▶ WHAT TO PRODUCE: Reproduce verbatim the lines below, beginning at the line that contains "Viewport: 1316px width, 909px" and stopping after the line that contains "tap(280, 184)". Leave the pictures out of your answer.

▶ MATERIAL FOR THIS TASK:
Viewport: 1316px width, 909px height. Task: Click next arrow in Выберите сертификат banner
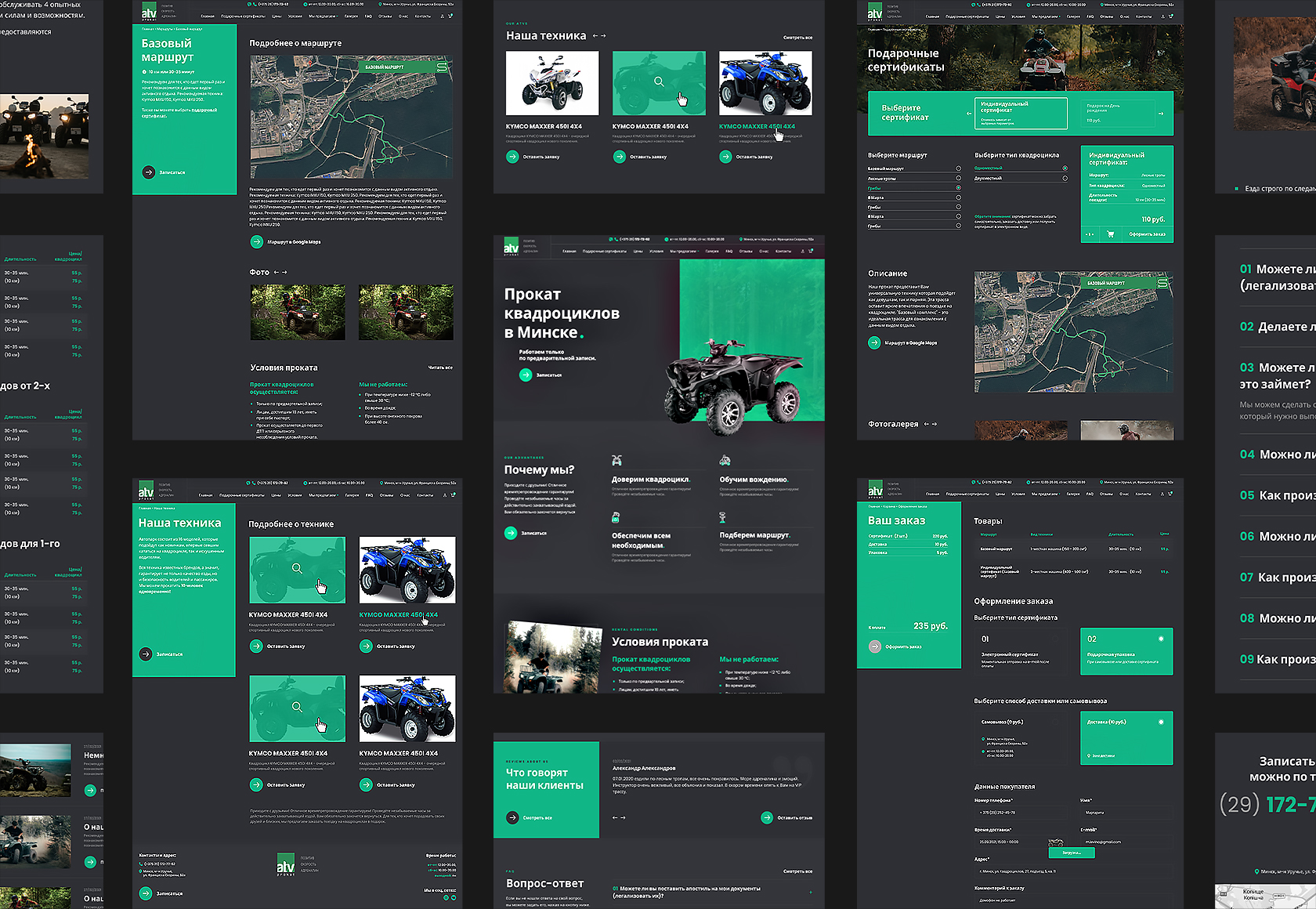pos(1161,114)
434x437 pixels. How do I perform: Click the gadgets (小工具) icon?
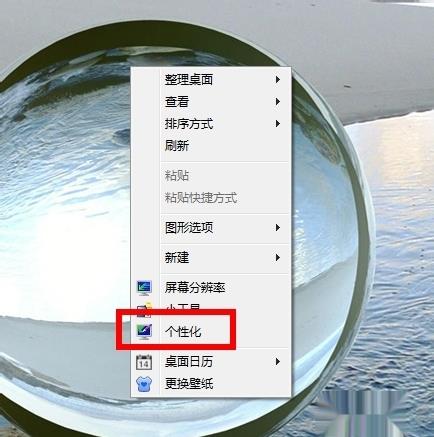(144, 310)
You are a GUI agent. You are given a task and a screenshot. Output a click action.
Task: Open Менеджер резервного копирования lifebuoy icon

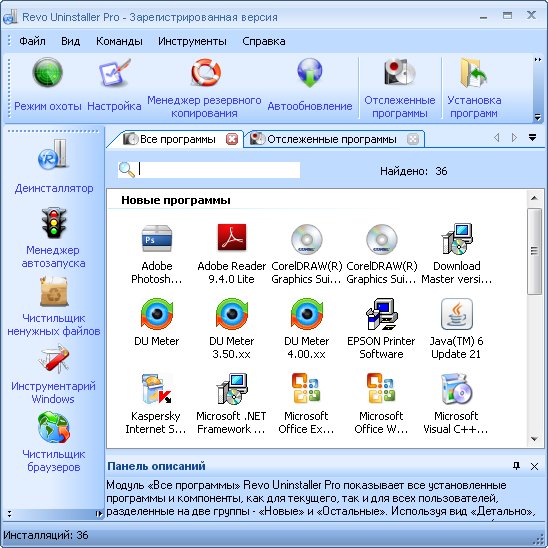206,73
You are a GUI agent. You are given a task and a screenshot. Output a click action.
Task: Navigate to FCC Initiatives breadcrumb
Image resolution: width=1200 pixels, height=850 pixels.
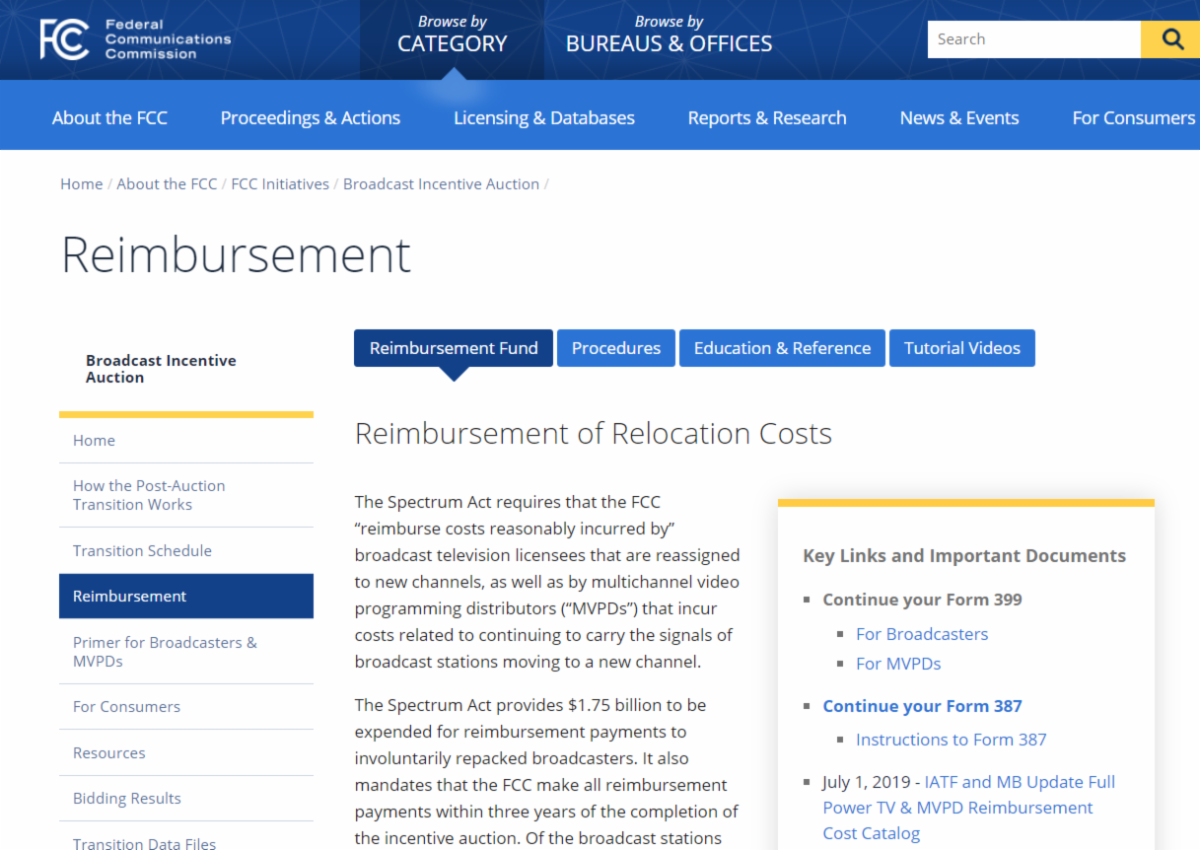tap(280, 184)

--

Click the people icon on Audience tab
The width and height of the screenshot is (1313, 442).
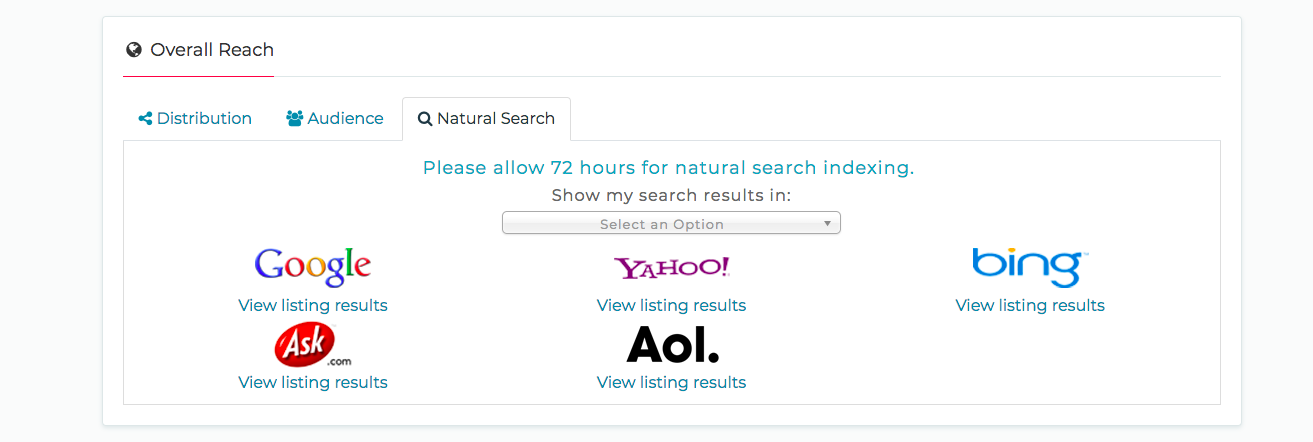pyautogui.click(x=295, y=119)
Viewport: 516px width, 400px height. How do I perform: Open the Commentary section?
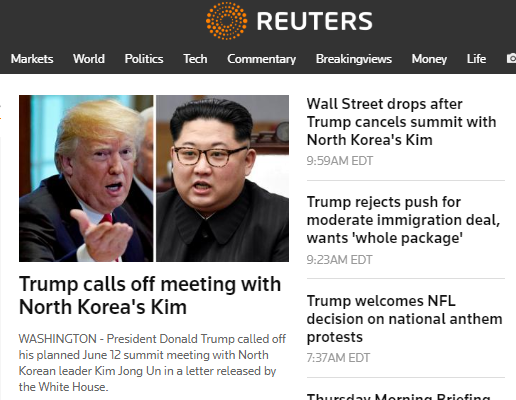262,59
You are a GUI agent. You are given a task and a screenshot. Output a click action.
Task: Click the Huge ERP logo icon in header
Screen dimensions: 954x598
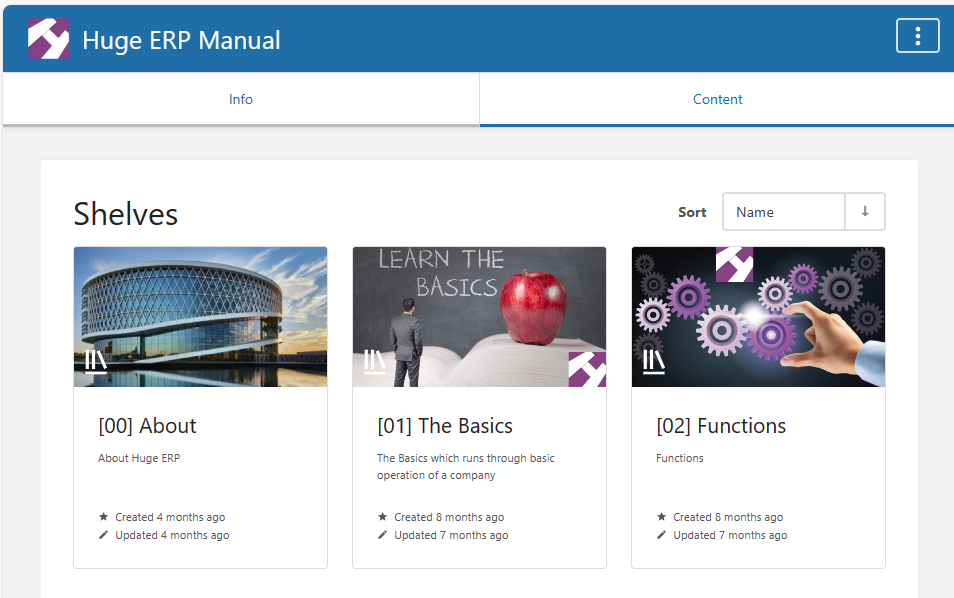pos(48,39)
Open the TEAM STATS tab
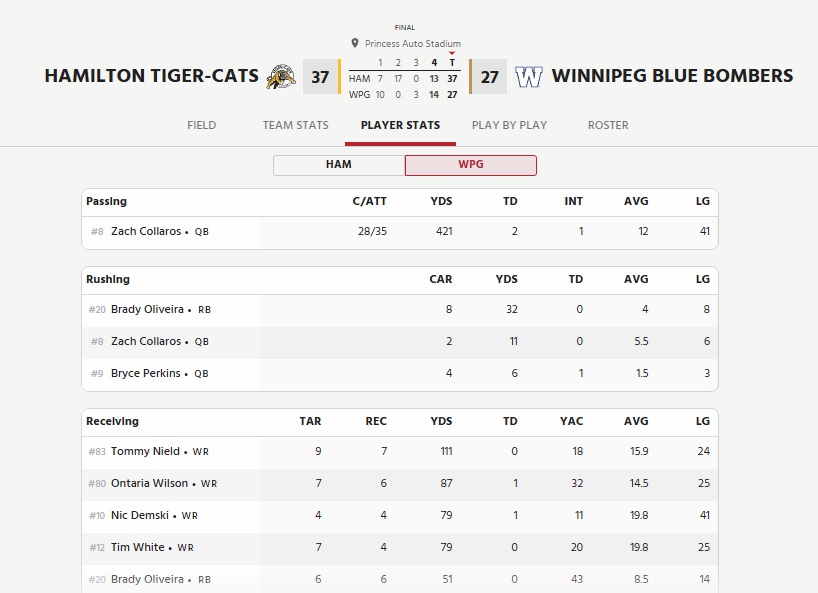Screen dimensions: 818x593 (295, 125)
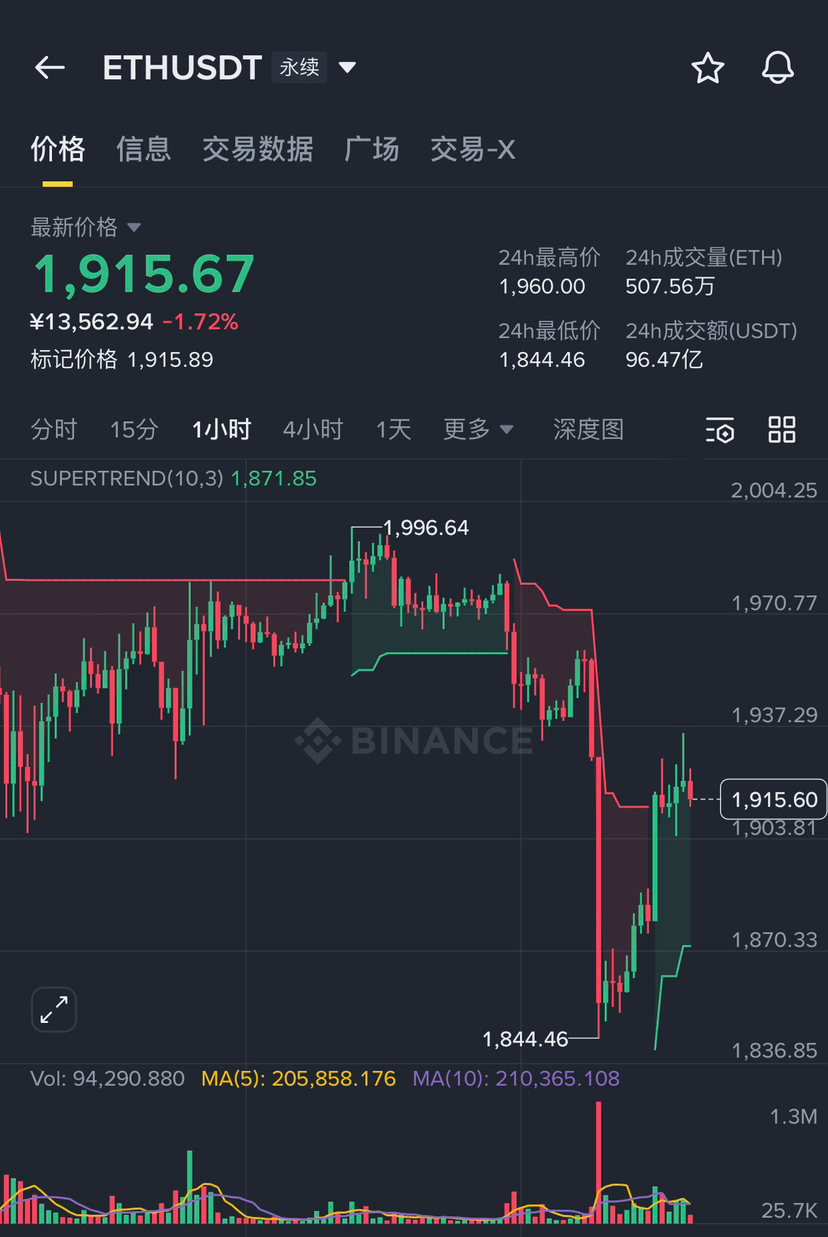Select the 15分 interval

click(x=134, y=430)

▶ SOLUTION TO THIS PROBLEM:
Viewport: 1316px width, 909px height. Task: Click next arrow in Выберите сертификат banner
pos(1161,114)
434x437 pixels. How do I perform: Click the gadgets (小工具) icon?
(144, 310)
You are a GUI agent. You are given a task and a screenshot. Output a click action.
Task: Open Менеджер резервного копирования lifebuoy icon

206,73
You are a GUI agent. You are given a task and a screenshot. Output a click action.
Task: Navigate to FCC Initiatives breadcrumb
Image resolution: width=1200 pixels, height=850 pixels.
tap(280, 184)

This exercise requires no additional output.